[Items listed in a dataset]
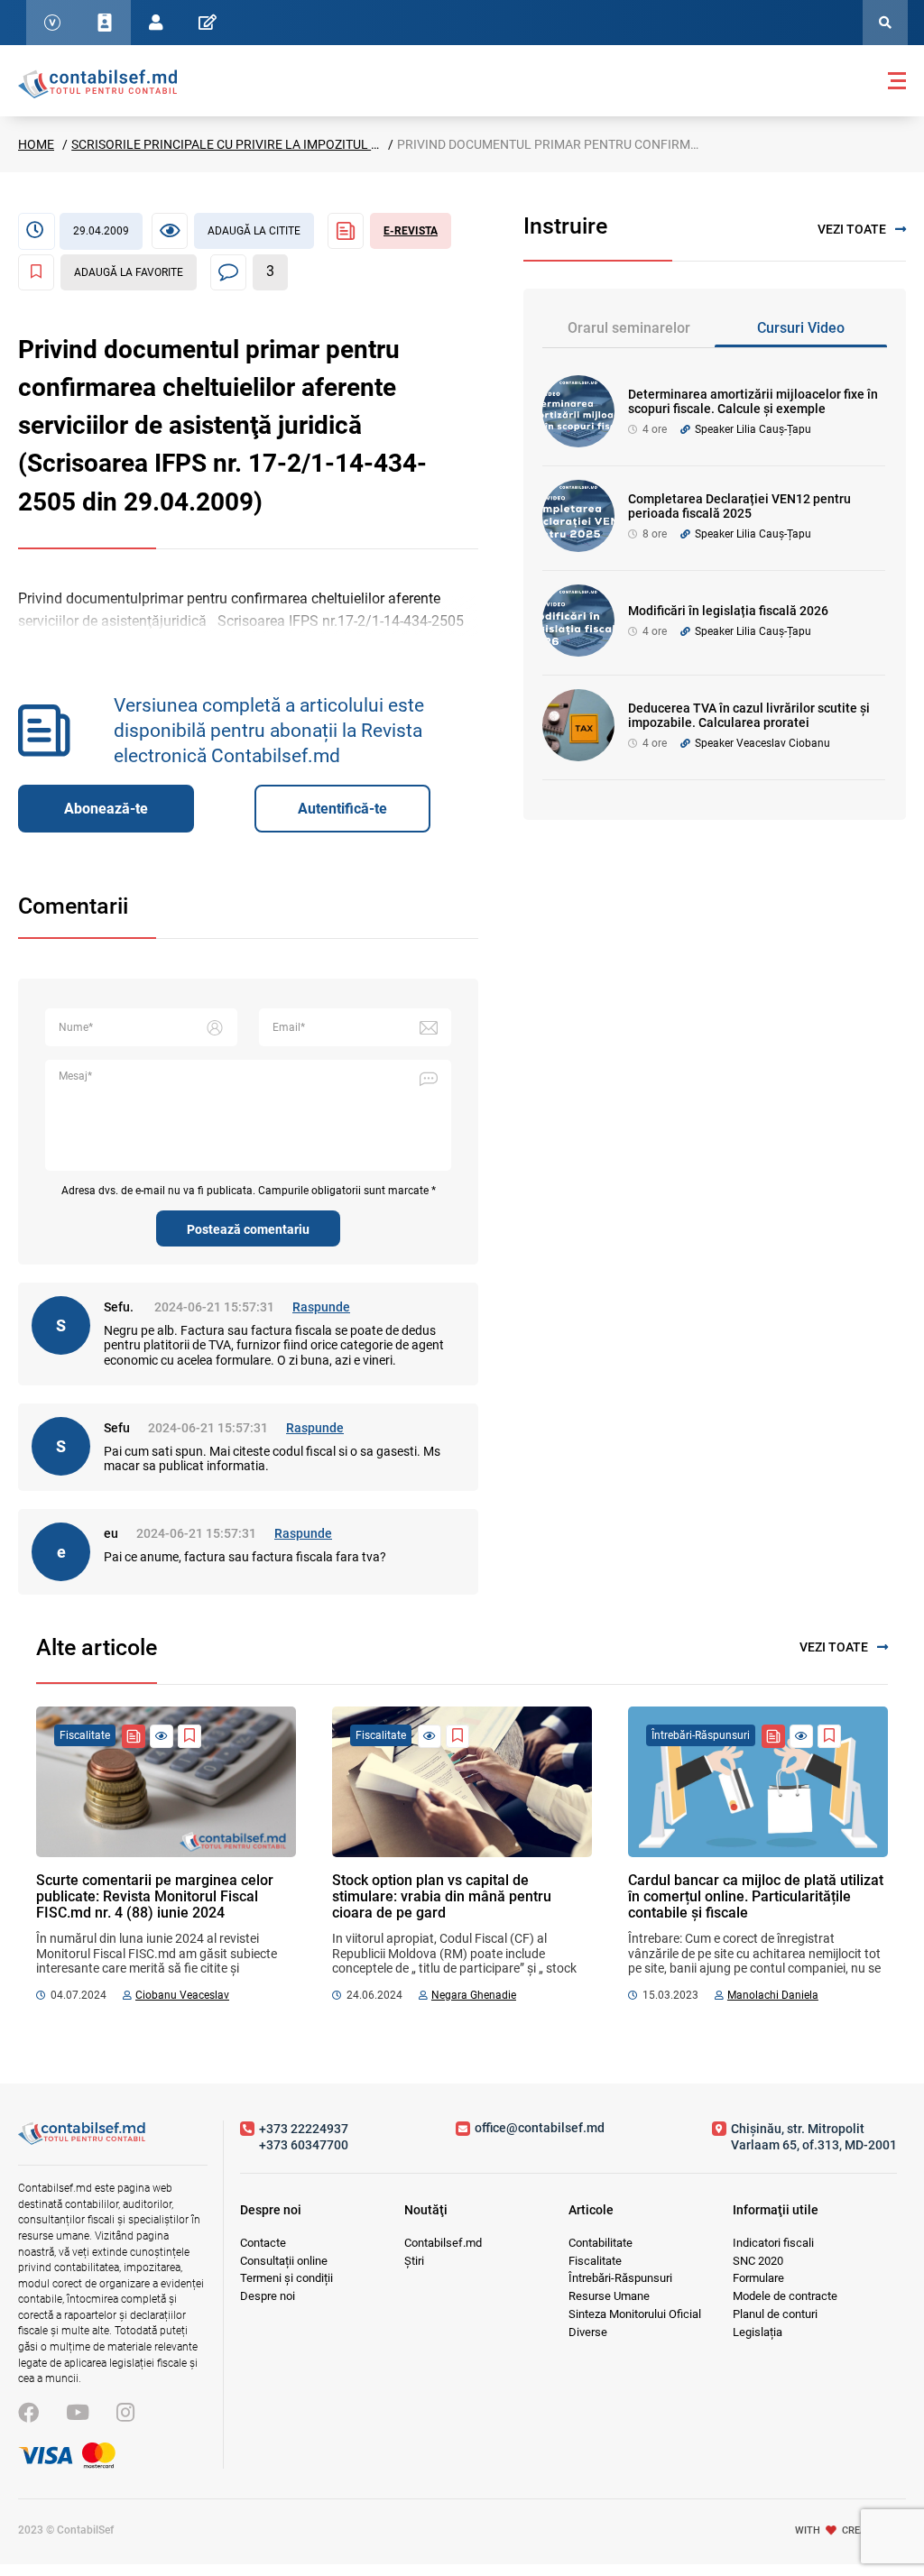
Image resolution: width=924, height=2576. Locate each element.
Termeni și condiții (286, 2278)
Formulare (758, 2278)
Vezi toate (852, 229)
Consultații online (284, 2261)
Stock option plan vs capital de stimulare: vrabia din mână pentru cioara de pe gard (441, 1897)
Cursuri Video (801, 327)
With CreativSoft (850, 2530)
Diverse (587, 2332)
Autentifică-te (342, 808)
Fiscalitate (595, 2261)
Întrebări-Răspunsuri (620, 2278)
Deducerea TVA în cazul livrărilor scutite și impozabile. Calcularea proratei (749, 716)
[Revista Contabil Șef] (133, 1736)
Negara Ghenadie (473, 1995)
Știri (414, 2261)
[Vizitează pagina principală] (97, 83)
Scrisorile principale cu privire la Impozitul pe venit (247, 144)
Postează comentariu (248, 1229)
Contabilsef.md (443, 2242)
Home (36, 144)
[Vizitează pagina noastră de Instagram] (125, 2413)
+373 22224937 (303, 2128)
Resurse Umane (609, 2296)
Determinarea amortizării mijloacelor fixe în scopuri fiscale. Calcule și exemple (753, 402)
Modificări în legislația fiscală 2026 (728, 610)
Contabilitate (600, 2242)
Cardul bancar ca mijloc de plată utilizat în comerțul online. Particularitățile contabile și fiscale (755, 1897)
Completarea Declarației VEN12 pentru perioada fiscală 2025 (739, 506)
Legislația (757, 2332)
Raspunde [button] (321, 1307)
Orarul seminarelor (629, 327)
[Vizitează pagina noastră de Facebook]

WHAT YOU ARE ASKED TO DO – Without carrying over any picture, retype the records above word for word.

WRITTEN ANSWER –
Image resolution: width=924, height=2576. Locate each element.
Termeni și condiții (286, 2278)
Formulare (758, 2278)
Vezi toate (852, 229)
Consultații online (284, 2261)
Stock option plan vs capital de stimulare: vrabia din mână pentru cioara de pe gard (441, 1897)
Cursuri Video (801, 327)
With CreativSoft (850, 2530)
Diverse (587, 2332)
Autentifică-te (342, 808)
Fiscalitate (595, 2261)
Întrebări-Răspunsuri (620, 2278)
Deducerea TVA în cazul livrărilor scutite și impozabile. Calcularea proratei (749, 716)
[Revista Contabil Șef] (133, 1736)
Negara Ghenadie (473, 1995)
Știri (414, 2261)
[Vizitează pagina principală] (97, 83)
Scrisorile principale cu privire la Impozitul pe venit (247, 144)
Postează comentariu (248, 1229)
Contabilsef.md (443, 2242)
Home (36, 144)
[Vizitează pagina noastră de Instagram] (125, 2413)
+373 22224937 (303, 2128)
Resurse Umane (609, 2296)
Determinarea amortizării mijloacelor fixe în scopuri fiscale. Calcule și exemple (753, 402)
Modificări în legislația fiscală 2026 (728, 610)
Contabilitate (600, 2242)
Cardul bancar ca mijloc de plată utilizat în comerțul online. Particularitățile contabile și fiscale (755, 1897)
Completarea Declarației VEN12 pentru perioada fiscală 2025 (739, 506)
Legislația (757, 2332)
Raspunde [button] (321, 1307)
Orarul seminarelor (629, 327)
[Vizitează pagina noastră de Facebook]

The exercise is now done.